COMPITI DA SVOLGERE
(a) Ripeti fedelmente la parte del brano che va da "1.1. Col primo" fino a "14, lett. (c)." compreso.
(b) Rispondi alle seguenti domande sul brano.
(i) Quale Paese il richiedente dichiarò di essere stato costretto a lasciare?
(ii) Su quanti motivi è fondato il ricorso per cassazione?
(iii) Chi non si è difeso nel giudizio?

BRANO DI TESTO
════════════════════

2. A fondamento dell’istanza dedusse di essere stato costretto a lasciare il suo Paese (Pakistan) per il timore di essere ucciso dagli appartenenti ad un gruppo terroristico di stanza in una foresta prossima al suo villaggio, i quali avevano appreso che egli aveva denunciato alla polizia i furti e le violenze da essi commesse ai danni del villaggio.

3. La commissione territoriale rigettò tutte le domande del richiedente asilo; il Tribunale confermò tale decisione.

Il Tribunale ritenne confuso e non credibile il racconto dell’odierno ricorrente; ha in ogni caso aggiunto che quel racconto non evidenziava una persecuzione per ragioni politiche, di religione, di etnia; nè sussisteva nella specie quello stato di “particolare vulnerabilità” che giustificava la protezione umanitaria, essendo il ricorrente maggiorenne e non affetto da alcuna patologia.

4. La sentenza è impugnata per cassazione da A.I. con ricorso fondato su due motivi.

Il Ministero dell’interno non si è difeso.

RAGIONI DELLA DECISIONE

1. Il primo motivo di ricorso.

1.1. Col primo motivo il ricorrente lamenta, ai sensi dell’art. 360 c.p.c., n. 3, la violazione del D.Lgs. n. 251 del 2007, art. 14.

Sostiene che erroneamente il Tribunale ha escluso la sussistenza dei presupposti per la concessione della protezione sussidiaria prevista dal D.Lgs. n. 251 del 2007, art. 14, lett. (b) e (c), perchè se egli tornasse nel proprio paese correrebbe il rischio di essere torturato e ucciso da parte dei suoi persecutori, e cioè gli appartenenti al gruppo terroristico *****.

Aggiunge che, in ogni caso, in Pakistan sussiste una situazione di violenza indiscriminata derivante da conflitto armato, attestata da numerose fonti internazionali, e che erroneamente la Corte d’appello l’aveva esclusa.

1.2. Il motivo è fondato nella parte in cui lamenta la violazione del D.Lgs. n. 251 del 2007, art. 14, lett. (c).

Il Tribunale ha escluso che nel Pakistan sussista una situazione di violenza indiscriminata derivante da conflitto armato, affermando che tale conclusione è stata ricavata “dalle notizie assunte”.

La sentenza non precisa quali siano le fonti consultate, ed a che epoca risalgano.

Ciò posto in fatto, si rileva in diritto che il D.Lgs. n. 25 del 2008, art. 8, comma 3, stabilisce che ogni domanda di protezione internazionale deve essere esaminata “alla luce di informazioni precise e aggiornate circa la situazione generale esistente nel Paese di origine dei richiedenti asilo e, ove occorra, dei Paesi in cui questi sono transitati, elaborate dalla Commissione nazionale sulla base dei dati forniti dall’UNHCR, dall’EASO, dal Ministero degli affari esteri anche con la collaborazione di altre agenzie ed enti di tutela dei diritti umani operanti a livello internazionale”.

════════════════════

MATERIALE FORNITO
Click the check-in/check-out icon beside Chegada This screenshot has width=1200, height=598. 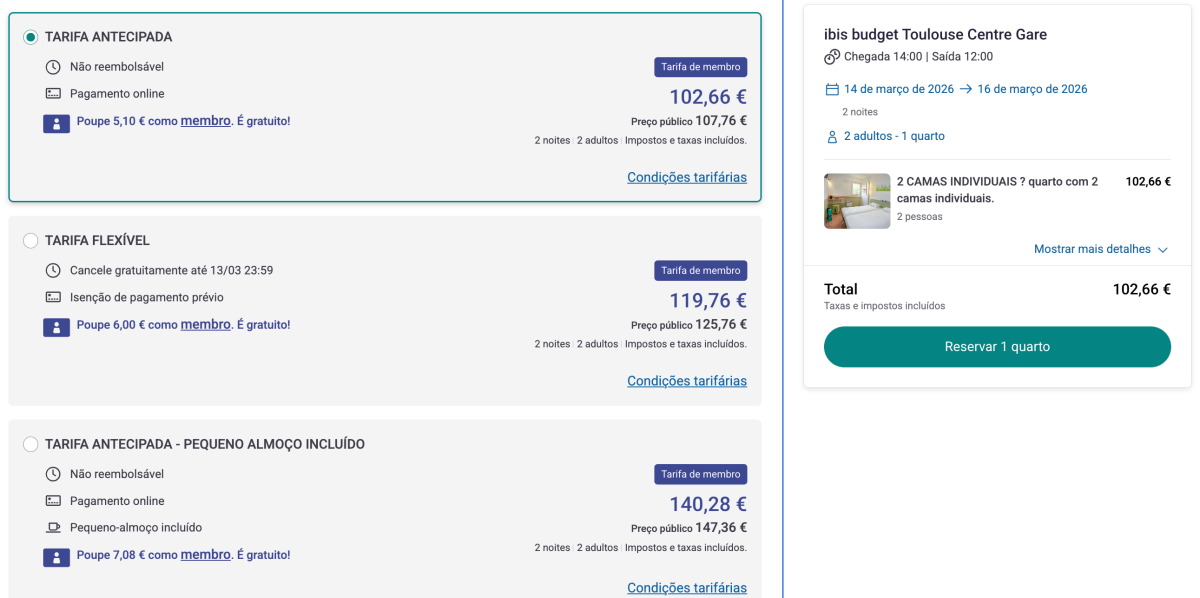(832, 57)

════════════════════

ELENCO SOLUZIONI
(a)
1.1. Col primo motivo il ricorrente lamenta, ai sensi dell’art. 360 c.p.c., n. 3, la violazione del D.Lgs. n. 251 del 2007, art. 14.

Sostiene che erroneamente il Tribunale ha escluso la sussistenza dei presupposti per la concessione della protezione sussidiaria prevista dal D.Lgs. n. 251 del 2007, art. 14, lett. (b) e (c), perchè se egli tornasse nel proprio paese correrebbe il rischio di essere torturato e ucciso da parte dei suoi persecutori, e cioè gli appartenenti al gruppo terroristico *****.

Aggiunge che, in ogni caso, in Pakistan sussiste una situazione di violenza indiscriminata derivante da conflitto armato, attestata da numerose fonti internazionali, e che erroneamente la Corte d’appello l’aveva esclusa.

1.2. Il motivo è fondato nella parte in cui lamenta la violazione del D.Lgs. n. 251 del 2007, art. 14, lett. (c).

(b)
(i) Il Pakistan.
(ii) Su due motivi.
(iii) Il Ministero dell’interno.